Third, as a growing number of states become active players in climate policy development and implementation, inevitable questions emerge regarding interstate collaboration. This is most apparent in cases such as RGGI, which require considerable cooperation between multiple states where turnover of elected officials is a constant. Despite the substantial body of agreement reached among RGGI states, a number of questions remain concerning long-term viability. New York launched the process and has footed much of the bill to date. However, some states have begun to complain that it has become too dominant in inter-state deliberations. Issues such as locating a RGGI office or the degree of collaboration with existing regional environmental authorities, such as the Northeast States for Coordinated Air Use Management, remain points of contention, before moving into even trickier issues such as defining acceptable offsets and addressing “carbon leakage” from energy imports outside the RGGI cap.

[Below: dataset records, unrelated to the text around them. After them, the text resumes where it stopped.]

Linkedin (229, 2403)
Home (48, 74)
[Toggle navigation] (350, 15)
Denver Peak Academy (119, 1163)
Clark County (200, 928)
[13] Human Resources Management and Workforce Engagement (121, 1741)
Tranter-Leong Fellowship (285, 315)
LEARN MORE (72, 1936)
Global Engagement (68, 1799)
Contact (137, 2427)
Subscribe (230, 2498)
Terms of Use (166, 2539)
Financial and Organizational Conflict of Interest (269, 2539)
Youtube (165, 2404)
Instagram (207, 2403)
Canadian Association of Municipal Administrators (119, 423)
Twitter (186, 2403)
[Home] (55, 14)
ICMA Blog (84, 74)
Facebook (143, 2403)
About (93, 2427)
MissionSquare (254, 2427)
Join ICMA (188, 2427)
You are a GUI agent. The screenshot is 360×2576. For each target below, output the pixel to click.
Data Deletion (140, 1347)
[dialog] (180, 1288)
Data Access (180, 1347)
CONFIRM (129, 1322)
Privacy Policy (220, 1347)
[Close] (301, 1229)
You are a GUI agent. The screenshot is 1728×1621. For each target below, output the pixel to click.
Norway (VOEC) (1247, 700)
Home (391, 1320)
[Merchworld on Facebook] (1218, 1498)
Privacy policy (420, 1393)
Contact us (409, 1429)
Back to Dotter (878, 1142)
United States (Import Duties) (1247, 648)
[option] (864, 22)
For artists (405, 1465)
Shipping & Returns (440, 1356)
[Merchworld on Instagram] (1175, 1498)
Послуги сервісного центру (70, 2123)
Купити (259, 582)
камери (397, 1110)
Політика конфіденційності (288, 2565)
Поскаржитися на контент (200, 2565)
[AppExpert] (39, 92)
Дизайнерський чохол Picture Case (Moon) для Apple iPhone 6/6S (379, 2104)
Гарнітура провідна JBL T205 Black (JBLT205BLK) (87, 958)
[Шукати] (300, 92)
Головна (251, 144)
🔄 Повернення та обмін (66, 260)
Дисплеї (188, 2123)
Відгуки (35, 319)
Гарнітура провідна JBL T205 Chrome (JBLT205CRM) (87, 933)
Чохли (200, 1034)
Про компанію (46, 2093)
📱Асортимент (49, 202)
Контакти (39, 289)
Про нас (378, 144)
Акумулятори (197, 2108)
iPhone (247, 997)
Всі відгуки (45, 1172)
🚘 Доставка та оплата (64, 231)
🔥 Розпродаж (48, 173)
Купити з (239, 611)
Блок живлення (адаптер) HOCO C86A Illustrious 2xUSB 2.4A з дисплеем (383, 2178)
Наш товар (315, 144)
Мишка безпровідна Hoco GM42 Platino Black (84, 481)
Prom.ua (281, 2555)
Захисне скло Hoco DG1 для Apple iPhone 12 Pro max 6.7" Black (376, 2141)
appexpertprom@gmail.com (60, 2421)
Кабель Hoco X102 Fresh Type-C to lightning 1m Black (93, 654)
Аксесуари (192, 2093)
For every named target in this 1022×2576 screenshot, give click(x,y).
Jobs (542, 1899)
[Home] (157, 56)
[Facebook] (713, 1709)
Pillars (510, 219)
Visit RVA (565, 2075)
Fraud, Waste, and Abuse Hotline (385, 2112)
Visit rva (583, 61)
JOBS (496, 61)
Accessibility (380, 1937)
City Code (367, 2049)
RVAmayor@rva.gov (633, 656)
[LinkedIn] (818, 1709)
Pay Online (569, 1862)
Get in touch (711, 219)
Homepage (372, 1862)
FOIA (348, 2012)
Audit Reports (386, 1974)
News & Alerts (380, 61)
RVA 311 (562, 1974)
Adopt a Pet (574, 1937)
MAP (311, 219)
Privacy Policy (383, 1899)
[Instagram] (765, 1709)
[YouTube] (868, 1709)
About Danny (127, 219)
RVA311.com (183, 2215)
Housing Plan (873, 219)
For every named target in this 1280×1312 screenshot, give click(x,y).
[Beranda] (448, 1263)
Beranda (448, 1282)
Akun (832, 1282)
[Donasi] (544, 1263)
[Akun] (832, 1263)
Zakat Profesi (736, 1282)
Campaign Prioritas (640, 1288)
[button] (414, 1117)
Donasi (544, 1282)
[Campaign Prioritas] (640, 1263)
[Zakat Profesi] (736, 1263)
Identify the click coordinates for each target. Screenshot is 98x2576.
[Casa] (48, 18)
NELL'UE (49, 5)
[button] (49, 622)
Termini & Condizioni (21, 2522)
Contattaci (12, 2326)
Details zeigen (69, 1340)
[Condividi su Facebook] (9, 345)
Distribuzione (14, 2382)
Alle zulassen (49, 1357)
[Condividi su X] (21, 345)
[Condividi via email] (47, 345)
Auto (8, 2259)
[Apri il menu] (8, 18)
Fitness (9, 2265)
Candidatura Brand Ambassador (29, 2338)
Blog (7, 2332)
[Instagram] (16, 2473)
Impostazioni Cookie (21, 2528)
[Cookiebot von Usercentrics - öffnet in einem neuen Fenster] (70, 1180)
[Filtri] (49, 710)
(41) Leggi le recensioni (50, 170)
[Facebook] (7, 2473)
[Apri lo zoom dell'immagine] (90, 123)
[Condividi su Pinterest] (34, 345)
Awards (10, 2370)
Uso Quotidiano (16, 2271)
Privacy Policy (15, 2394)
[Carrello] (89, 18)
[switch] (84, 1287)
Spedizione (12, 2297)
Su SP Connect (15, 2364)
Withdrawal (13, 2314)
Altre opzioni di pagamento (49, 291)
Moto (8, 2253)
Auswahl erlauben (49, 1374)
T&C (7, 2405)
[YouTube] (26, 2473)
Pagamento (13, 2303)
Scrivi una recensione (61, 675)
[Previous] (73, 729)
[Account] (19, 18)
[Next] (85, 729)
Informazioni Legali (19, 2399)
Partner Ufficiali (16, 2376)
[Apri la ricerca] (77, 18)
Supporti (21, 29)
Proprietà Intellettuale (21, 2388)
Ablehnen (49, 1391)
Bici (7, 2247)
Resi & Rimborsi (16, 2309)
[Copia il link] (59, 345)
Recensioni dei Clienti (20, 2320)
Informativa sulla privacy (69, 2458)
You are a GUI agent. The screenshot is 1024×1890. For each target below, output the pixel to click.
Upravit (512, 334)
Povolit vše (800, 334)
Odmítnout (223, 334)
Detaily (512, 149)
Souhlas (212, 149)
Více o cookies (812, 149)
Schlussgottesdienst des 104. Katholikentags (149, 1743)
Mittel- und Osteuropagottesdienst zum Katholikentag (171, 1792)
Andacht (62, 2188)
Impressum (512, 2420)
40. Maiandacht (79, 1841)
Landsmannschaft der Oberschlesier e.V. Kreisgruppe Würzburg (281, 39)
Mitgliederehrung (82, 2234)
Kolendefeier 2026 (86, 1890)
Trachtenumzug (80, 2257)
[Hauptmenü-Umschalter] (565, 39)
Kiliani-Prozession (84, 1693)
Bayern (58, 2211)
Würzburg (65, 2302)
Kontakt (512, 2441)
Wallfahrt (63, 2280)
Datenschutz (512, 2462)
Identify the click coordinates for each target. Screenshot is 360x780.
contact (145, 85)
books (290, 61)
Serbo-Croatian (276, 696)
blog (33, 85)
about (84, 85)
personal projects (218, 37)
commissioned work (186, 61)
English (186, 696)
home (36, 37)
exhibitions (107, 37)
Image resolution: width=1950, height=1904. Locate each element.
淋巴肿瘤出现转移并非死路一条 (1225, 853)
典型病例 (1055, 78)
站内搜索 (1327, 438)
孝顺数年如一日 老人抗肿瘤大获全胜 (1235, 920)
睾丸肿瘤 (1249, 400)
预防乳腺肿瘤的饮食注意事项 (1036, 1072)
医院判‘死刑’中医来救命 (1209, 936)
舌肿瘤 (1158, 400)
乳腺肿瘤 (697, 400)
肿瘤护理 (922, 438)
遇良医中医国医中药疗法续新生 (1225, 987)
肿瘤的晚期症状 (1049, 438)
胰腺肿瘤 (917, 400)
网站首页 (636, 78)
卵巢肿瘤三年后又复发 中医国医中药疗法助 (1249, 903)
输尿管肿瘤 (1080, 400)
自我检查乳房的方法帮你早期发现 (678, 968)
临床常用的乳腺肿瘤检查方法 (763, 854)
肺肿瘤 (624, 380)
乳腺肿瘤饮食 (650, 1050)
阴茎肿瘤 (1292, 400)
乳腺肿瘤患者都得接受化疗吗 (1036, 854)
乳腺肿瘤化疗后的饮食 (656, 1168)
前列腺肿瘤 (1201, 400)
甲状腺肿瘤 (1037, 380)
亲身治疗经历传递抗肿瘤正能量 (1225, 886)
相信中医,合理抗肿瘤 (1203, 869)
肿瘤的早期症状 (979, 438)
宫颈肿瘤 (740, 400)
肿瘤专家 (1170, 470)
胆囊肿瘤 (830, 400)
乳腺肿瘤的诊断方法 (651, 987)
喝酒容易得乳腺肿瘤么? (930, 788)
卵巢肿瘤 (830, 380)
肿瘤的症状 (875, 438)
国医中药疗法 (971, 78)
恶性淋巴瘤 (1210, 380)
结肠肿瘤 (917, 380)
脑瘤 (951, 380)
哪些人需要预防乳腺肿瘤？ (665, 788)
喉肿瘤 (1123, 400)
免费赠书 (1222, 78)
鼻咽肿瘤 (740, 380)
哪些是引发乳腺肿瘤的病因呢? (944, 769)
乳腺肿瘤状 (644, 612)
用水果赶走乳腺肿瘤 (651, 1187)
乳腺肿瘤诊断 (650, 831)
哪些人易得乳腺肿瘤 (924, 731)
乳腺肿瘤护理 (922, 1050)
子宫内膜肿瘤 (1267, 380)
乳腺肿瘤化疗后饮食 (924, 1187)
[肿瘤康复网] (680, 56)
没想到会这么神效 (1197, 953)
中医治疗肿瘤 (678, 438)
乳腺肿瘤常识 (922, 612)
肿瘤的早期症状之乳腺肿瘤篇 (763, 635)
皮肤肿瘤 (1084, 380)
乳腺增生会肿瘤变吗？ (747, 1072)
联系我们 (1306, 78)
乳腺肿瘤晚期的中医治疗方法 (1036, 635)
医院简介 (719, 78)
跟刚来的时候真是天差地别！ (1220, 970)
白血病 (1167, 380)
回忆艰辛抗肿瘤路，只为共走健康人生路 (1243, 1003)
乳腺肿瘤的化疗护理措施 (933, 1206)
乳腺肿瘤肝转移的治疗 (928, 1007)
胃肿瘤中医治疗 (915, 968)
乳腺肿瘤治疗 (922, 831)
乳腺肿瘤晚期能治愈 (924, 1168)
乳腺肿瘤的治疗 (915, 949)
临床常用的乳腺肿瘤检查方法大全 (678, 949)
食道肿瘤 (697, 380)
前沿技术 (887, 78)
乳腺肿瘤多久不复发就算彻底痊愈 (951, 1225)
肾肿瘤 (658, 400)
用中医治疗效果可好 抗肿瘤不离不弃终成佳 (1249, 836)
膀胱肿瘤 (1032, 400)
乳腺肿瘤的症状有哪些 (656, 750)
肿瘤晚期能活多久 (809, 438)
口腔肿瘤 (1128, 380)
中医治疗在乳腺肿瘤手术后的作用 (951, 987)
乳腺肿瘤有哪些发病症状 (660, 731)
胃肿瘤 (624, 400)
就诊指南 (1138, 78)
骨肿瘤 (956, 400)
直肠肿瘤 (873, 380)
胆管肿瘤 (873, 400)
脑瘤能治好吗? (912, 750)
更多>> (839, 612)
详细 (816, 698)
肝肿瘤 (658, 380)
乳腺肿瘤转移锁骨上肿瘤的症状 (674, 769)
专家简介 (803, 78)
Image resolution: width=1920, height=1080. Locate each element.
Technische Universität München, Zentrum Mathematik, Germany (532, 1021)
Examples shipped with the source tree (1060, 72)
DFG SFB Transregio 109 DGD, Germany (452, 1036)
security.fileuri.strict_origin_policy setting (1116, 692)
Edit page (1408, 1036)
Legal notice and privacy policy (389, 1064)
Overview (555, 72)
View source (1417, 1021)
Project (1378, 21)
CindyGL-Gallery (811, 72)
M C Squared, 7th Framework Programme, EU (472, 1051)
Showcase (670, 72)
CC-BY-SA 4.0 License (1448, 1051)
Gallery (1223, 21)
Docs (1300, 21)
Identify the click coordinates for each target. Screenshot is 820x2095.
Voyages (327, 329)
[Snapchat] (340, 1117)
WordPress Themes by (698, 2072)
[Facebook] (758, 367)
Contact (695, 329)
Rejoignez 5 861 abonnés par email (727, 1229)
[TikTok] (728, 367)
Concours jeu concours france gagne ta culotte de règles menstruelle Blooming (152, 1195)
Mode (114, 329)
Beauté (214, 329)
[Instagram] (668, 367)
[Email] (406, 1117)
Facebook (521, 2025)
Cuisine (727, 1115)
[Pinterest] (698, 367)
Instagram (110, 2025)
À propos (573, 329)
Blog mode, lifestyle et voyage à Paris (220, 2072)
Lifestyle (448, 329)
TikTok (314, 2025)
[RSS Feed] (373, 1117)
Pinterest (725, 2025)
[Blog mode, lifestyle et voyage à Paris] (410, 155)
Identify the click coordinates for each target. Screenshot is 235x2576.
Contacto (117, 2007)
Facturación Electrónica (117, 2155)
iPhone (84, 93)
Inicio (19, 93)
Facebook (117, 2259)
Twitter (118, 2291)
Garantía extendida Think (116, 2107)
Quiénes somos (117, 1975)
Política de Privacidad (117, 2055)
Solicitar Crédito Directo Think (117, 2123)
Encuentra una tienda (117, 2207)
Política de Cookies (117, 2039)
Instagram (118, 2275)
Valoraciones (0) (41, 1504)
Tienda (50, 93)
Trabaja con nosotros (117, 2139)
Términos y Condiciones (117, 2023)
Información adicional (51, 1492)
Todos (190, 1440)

The decisions of Massachusetts and Rhode Island to refrain from joining RGGI, at least for now, further underscore the fragility of such a complex intergovernmental network that moves forward without constructive input from the federal government.
Despite these potential impediments, all indicators suggest that climate policy has not only reached the agenda of most state capitals but is actively moving ahead with fairly broad political support. It appears reasonable to anticipate continued state climate policy engagement in coming years, giving a growing set of states a level of climate commitment and expertise that rivals the most aggressive nations pursuing Kyoto. All of this suggests that the U.S. context for climate policy is far more complex—and far less fruitless—than many conventional depictions would suggest. Moreover, there are abundant precedents in other policy areas whereby states take the lead and remain active in long-term policy development and implementation. Consequently, there is ample reason to suspect that states will remain central players in the evolution of U.S. climate policy, with considerable potential for achieving emission reductions and providing lessons and models worthy of consideration in Washington and around the world.